In a move that is probably going to hamper the ability of Indian IT firms to place employees at third-party locations in the US. The US Department of Homeland Security on Friday corrected its guidelines on how the agency will determine the employer-employee relationship’ for an H-1B non-immigrant visa applicant.
Under the new provisions, the primary and secondary employer (end client) should file a petition with the USCIS. And be responsible for the employee. The rule is effective July 14thand will not apply to exist filed, pending, and approved petitions. The guideline puts forth a set of eleven criteria that have to be met to prove an employer-employee relationship when the person is placed at a client location.

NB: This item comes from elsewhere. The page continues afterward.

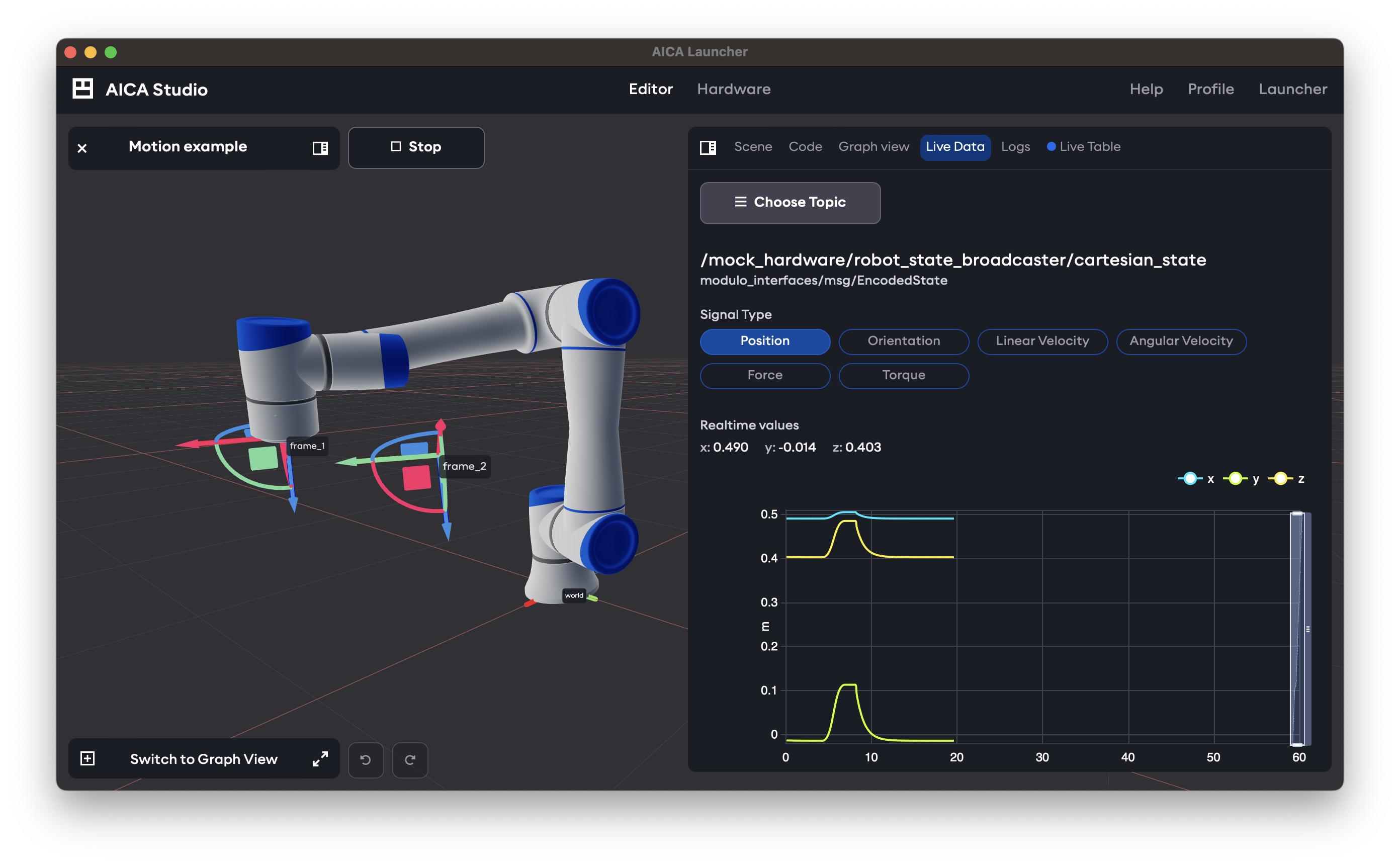Click the panel layout icon left of Scene tab
Screen dimensions: 1400x865
coord(708,147)
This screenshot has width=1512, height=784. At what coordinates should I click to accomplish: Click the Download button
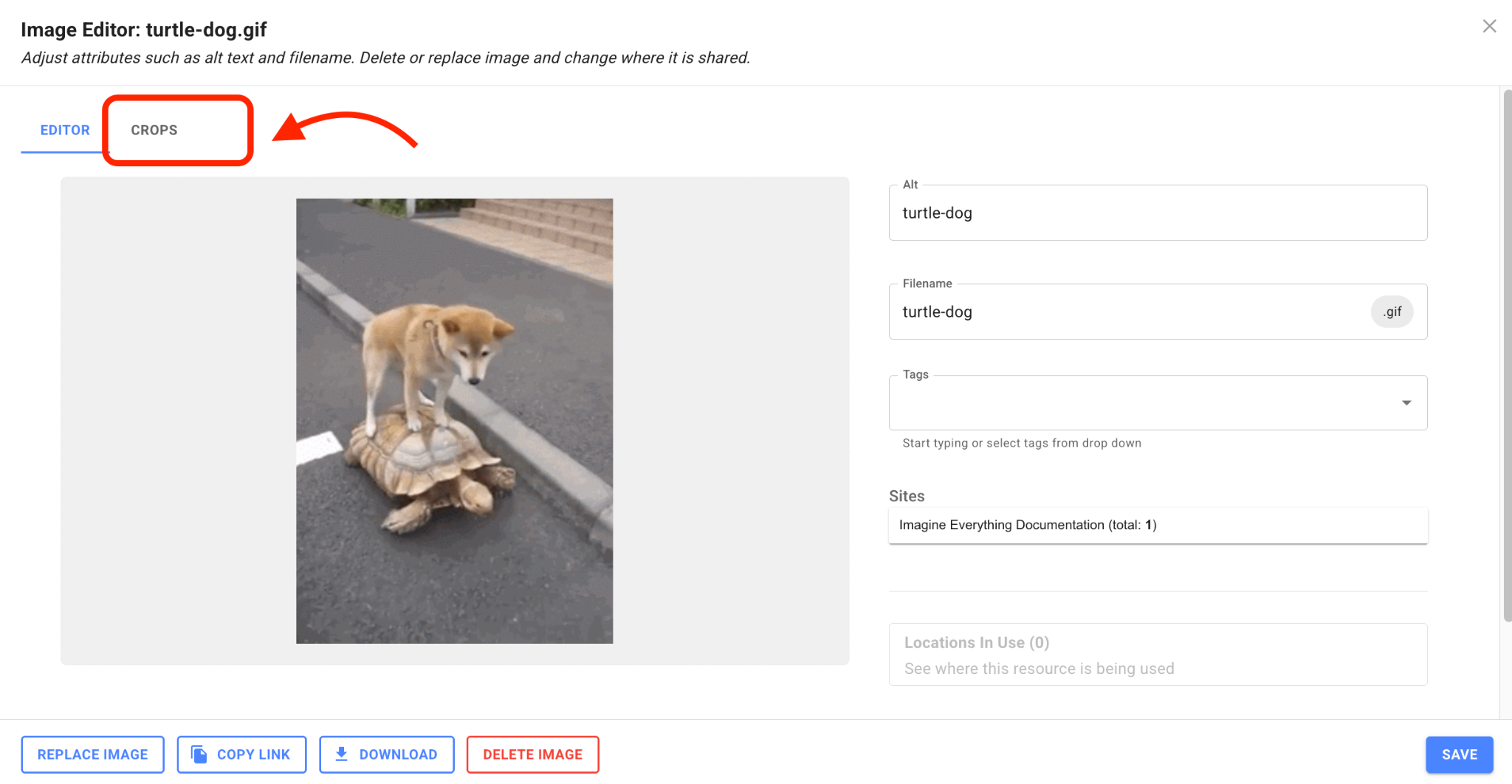[386, 754]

The new salary and compliance requirements could demonstrate very onerous for Indian IT companies. Additionally, the requirement for the end customer called the common law employee. To file a separate LCA and comply with wage obligations would be extremely difficult. These organizations are exceptionally hesitant to even post LCAs at the worksite where IT company employees are posted. The need for an independent LCA also requires posting it for public viewing. Said Poorvi Chothani, managing partner at LawQuest, an immigration law firm.
An LCA or labor condition application is a form filed by employers for work approval of non-immigrant employees. The DHS said that the changes were expected to ‘strengthen the H-1B program and to more effectively guarantee that only qualified petitioners are eligible to petition for H-1B workers‘. In line with the Buy America Hire American order passed in 2017.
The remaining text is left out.